Mit ihrem neuen Erscheinungsbild ist sie in Boutiquen eine willkommene Kundin und kommt in Clubs in denen ihr der Einlass sonst immer verwehrt wurde. Doch die Bindung zu ihrer besten Freundin wird durch Tinas handeln immer mehr auf die Probe gestellt. Tina landet alleine auf einer Party und wird von den älteren Mitschülern abgefüllt.

Nach einer durchfeierten Nacht wacht sie in der Bahn auf und kann sich nur noch an Bruchteile der letzten Nacht erinnern. Als sie bei Anna klingelt, wird sie vor der Tür stehen gelassen und ihr bleibt keine andere Wahl als nach hause zu ihrer Mutter zu fahren.

Maike hat von Anna alles über die diversen Rechnungen erfahren und ist gerade damit beschäftigt der Bank zu erklären warum ihr Dispositionskredit Maßlos überzogen ist. Tina versucht sich leise an ihrer Mutter vorbei zu schleichen und in ihr Zimmer zu flüchten, doch heute kann sie der Konfrontation nicht entkommen.

Hintergrund zum Projekt

Die Junge Presse Pinneberg e.V. (JPPI) produzierte von 2011 bis 2013 in Zusammenarbeit mit der VR Bank Pinneberg einen Kurzfilm zum Thema “Jugendverschuldung”. Dabei ging es den Verantwortlichen darum, das Thema Schulden in den Unterricht der weiterführenden Schulen im Kreis Pinneberg zu bringen. Auch Beruf- und Gesamtschulen sollten berücksichtigt werden. Es entstand ein Kurzfilm, der von der Coming-of-Age-Geschichte einer jungen Protagonistin erzählt.
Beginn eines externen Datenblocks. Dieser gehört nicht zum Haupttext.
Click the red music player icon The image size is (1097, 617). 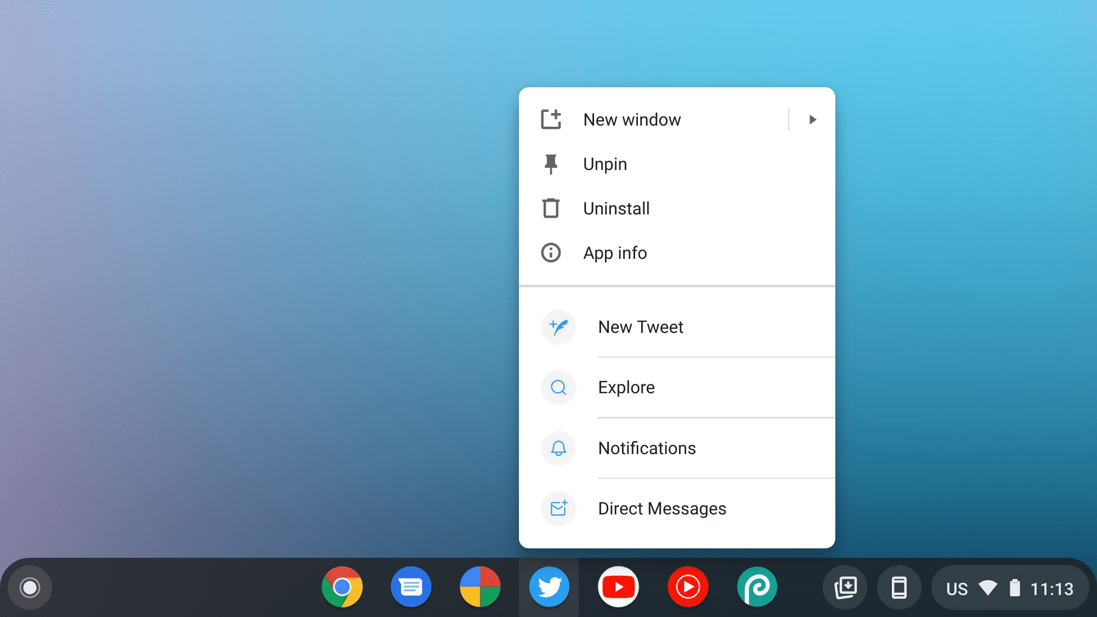(x=687, y=587)
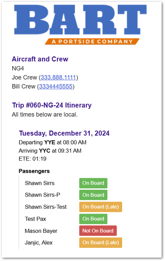Screen dimensions: 165x261
Task: Click the BART logo image
Action: pos(80,24)
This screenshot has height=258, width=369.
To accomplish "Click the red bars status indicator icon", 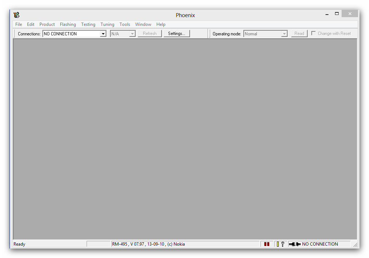I will (267, 244).
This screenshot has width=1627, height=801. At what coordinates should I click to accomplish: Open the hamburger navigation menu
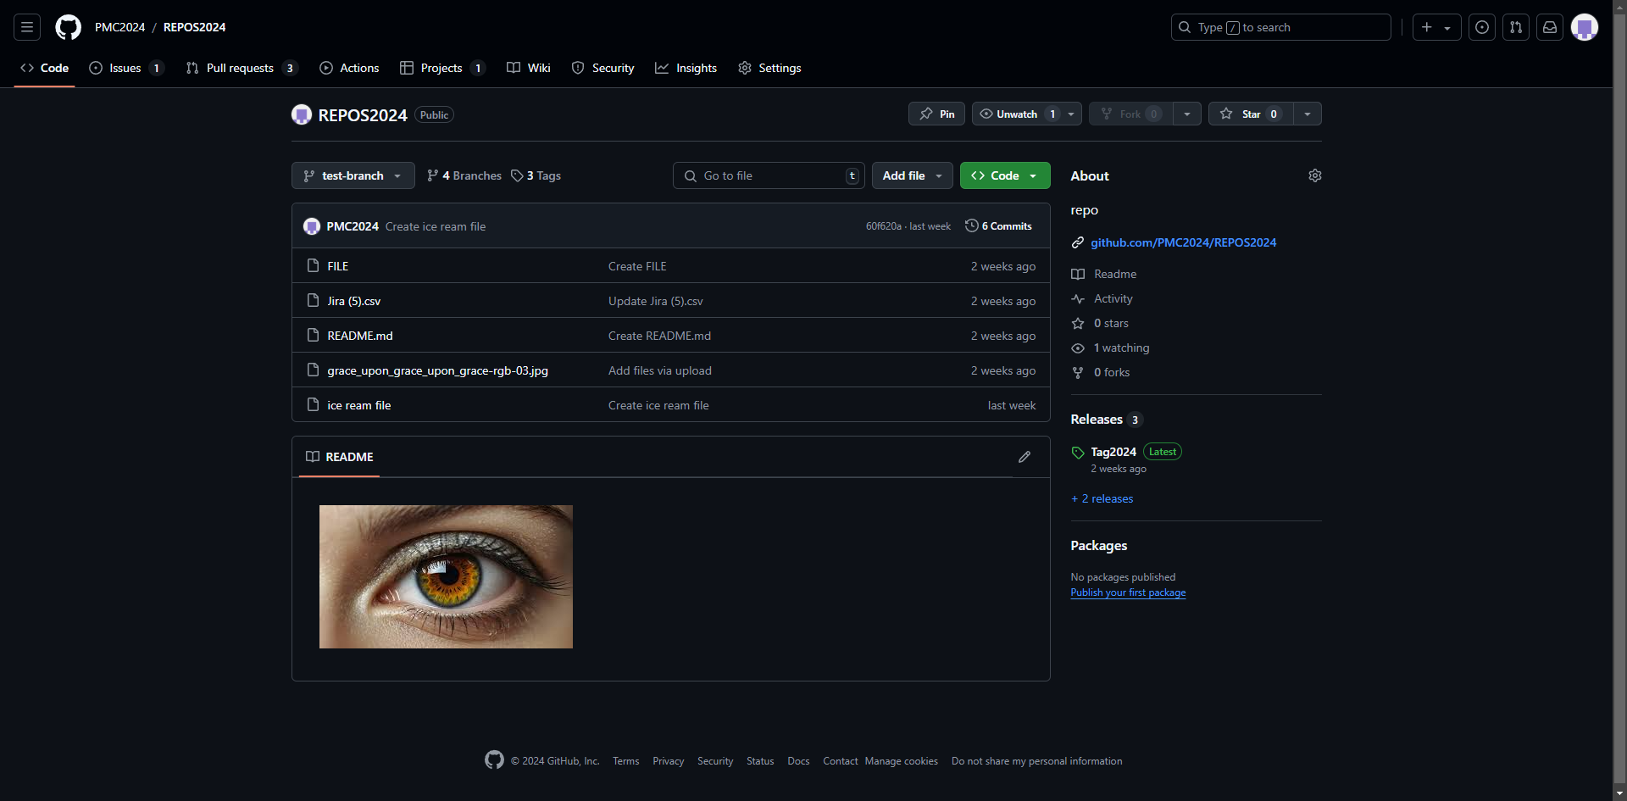(26, 26)
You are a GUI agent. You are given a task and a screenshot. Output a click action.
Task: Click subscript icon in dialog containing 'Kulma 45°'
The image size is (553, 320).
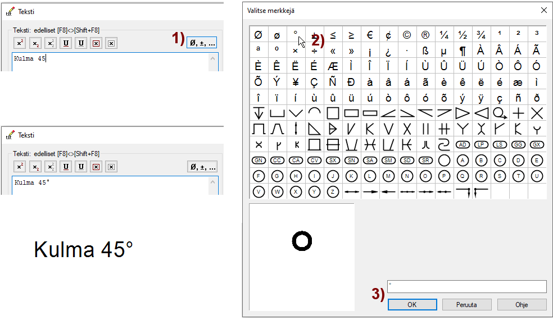35,166
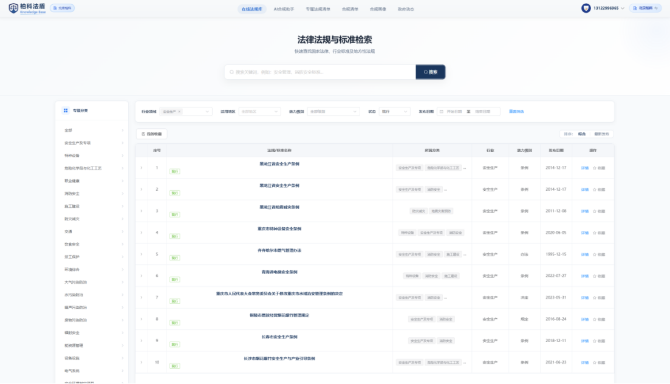The image size is (670, 384).
Task: Switch sorting to 最新发布
Action: (x=601, y=134)
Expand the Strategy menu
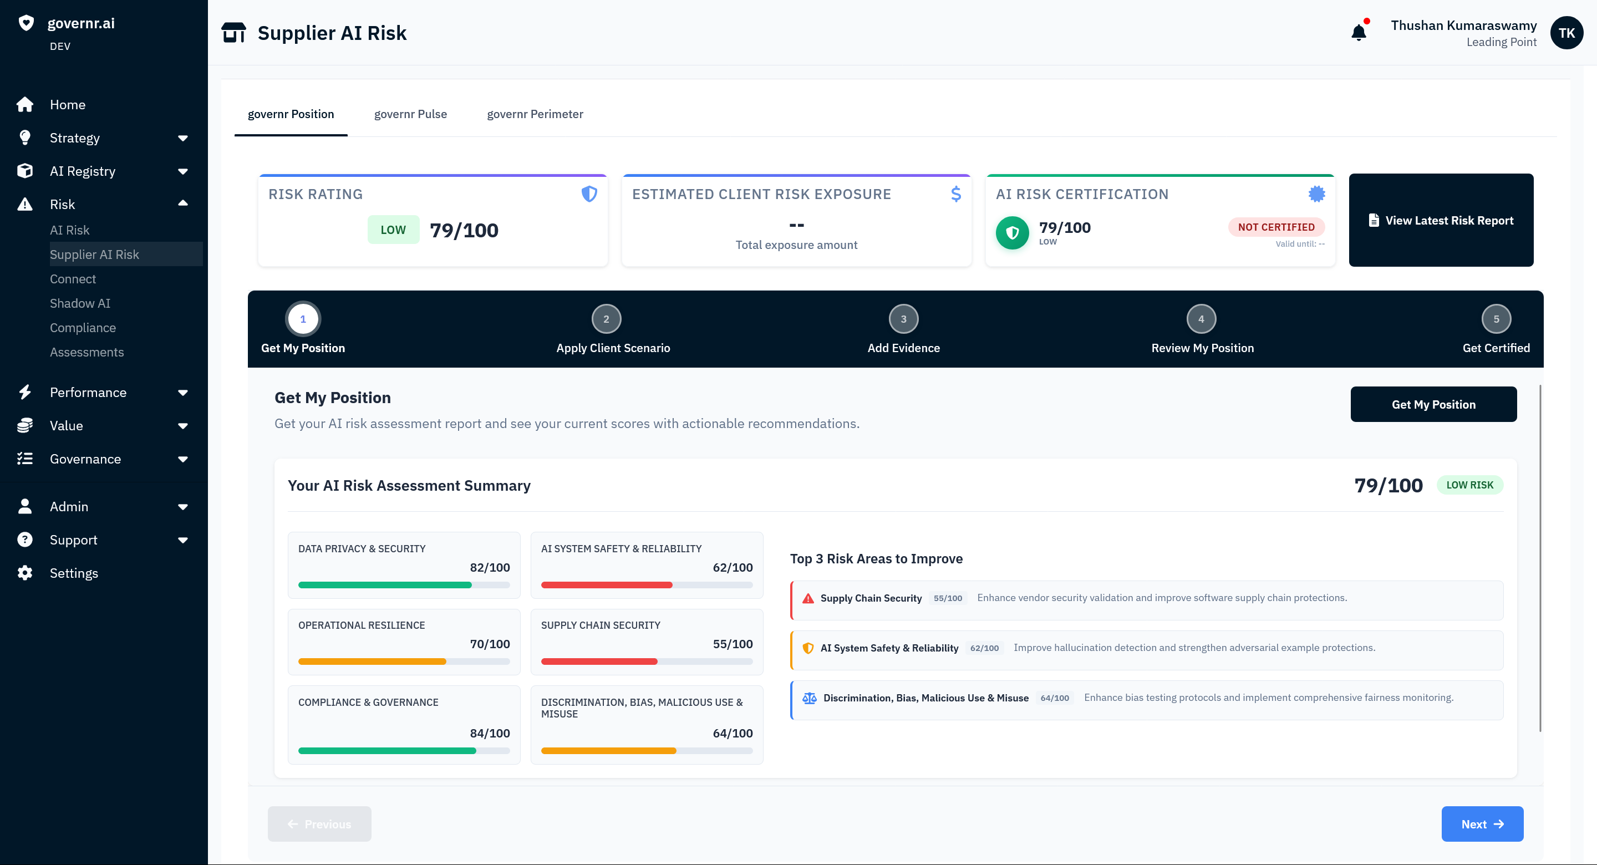 click(183, 138)
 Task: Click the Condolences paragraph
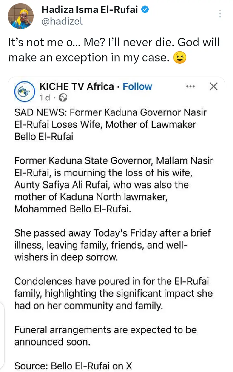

Der Umgang mit Geld spielt eine grundlegende Rolle. Es geht um Macht und Anerkennung – Themen, die die jugendliche Generation von heute mehr denn je beschäftigen.

Soziale Netzwerke sind omnipräsent und bieten auch Jugendlichen eine Bühne zur Selbstdarstellung. Die Kommunikation verändert sich: Die Sätze werden kürzer, die Freundeslisten länger, die Missverständnisse größer. Oft begünstigt dies Neid und Mobbing. Unsere Protagonistin Tina glaubt Anerkennung durch Konsum und Statussymbole zu bekommen und trifft eine Reihe fataler Entscheidungen.

Der Film soll auch im Schulunterricht verwendet werden. Wir wollten trotzdem keinen Lehrfilm machen. Uns ging es um eine glaubhafte Geschichte mit authentischen Charakteren, mit denen sich unsere Zuschauer direkt identifizieren können – jung wie alt. Der Film wurde von Jugendlichen für Jugendliche produziert und zeichnet ein intensives Bild ihrer eigenen Welt. Die Zuschauer werden angeregt, sich selbst eine Meinung zum Gezeigten zu bilden: Der Film kann und soll Diskussionsstoff sein.

Das Medium Film bietet uns vielfältige Möglichkeiten, diesen Diskussionsstoff zu gestalten. Im Wesentlichen vermitteln wir starke Emotionen und Konflikte, die sich in den menschlichen Beziehungen zeigen und durch unsere Bild- und Tongestaltung transportiert und verstärkt werden. Statt Gebrauchsanweisung bieten wir Auseinandersetzung. Statt Antworten, Fragezeichen. Statt Happy- ein Open-End. Gedreht wurde in den Sommerferien vom 19. bis 31. Juli 2012. Die Fertigstellung der DVD erfolgte im Frühjahr 2014.